> **OPDRACHTEN**:
a: Beantwoord de vragen over het tekstfragment over Naktuinbouw:
(i) Bij welke organisaties leidde de toen heersende wind in Den Haag tot BV’s?
(ii) Welke dienstverlening heeft Naktuinbouw altijd in de moederorganisatie weten te houden?
(iii) Op welke pagina van het boek staat de lijst ‘openbaar belang’?
b: Schrijf uit het tekstfragment over Naktuinbouw het stuk van "Waar de wind" tot en met "voor over gehad." letterlijk over.

> **TEKSTFRAGMENT**:
-*-
Waar de wind in Den Haag op een gegeven moment zo waaide dat Zelfstandige bestuursorganen (ZBO’s) ook private taken op zich zouden kunnen nemen, mits voldoende gescheiden van de wettelijke taak leidde dat tot BV’s bij KCB, NAK (NAKAgro) en BKD. De Naktuinbouw heeft dat nooit gedaan en gewild. Zij heeft de ‘dienstverlening’, rassenonderzoek en het hele laboratoriumonderzoek, altijd in de moederorganisatie Naktuinbouw weten te houden. Diensten waar internationaal behoefte aan bleek (rassenonderzoek, laboratoriumtoetsen en NAL-erkenning van laboratoria van bedrijven) riepen discussies op aan het Bezuidenhout. Maar, het keer op keer op basis van de lijst ‘openbaar belang’ (pagina 112 van het boek), kritisch bevraagd worden door LNV heeft Naktuinbouw er voor over gehad.
-*-
> **INHOUD DATASET**:
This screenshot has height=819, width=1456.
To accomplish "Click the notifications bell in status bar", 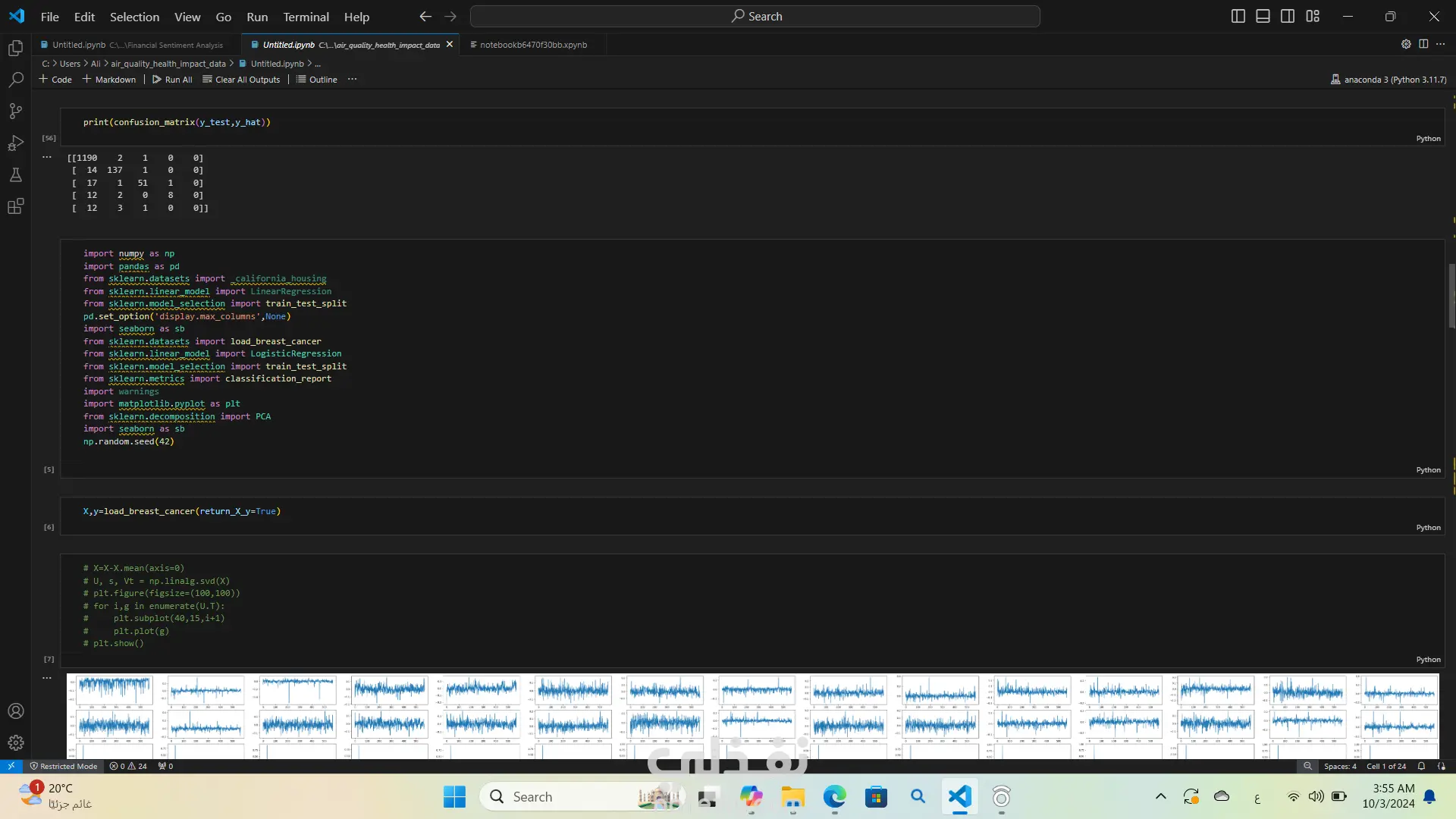I will click(1421, 766).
-*-
> **ANTWOORDEN PER OPDRACHT**:
a:
(i) Bij KCB, NAK (NAKAgro) en BKD.
(ii) Het rassenonderzoek en het hele laboratoriumonderzoek.
(iii) Op pagina 112.

b:
Waar de wind in Den Haag op een gegeven moment zo waaide dat Zelfstandige bestuursorganen (ZBO’s) ook private taken op zich zouden kunnen nemen, mits voldoende gescheiden van de wettelijke taak leidde dat tot BV’s bij KCB, NAK (NAKAgro) en BKD. De Naktuinbouw heeft dat nooit gedaan en gewild. Zij heeft de ‘dienstverlening’, rassenonderzoek en het hele laboratoriumonderzoek, altijd in de moederorganisatie Naktuinbouw weten te houden. Diensten waar internationaal behoefte aan bleek (rassenonderzoek, laboratoriumtoetsen en NAL-erkenning van laboratoria van bedrijven) riepen discussies op aan het Bezuidenhout. Maar, het keer op keer op basis van de lijst ‘openbaar belang’ (pagina 112 van het boek), kritisch bevraagd worden door LNV heeft Naktuinbouw er voor over gehad.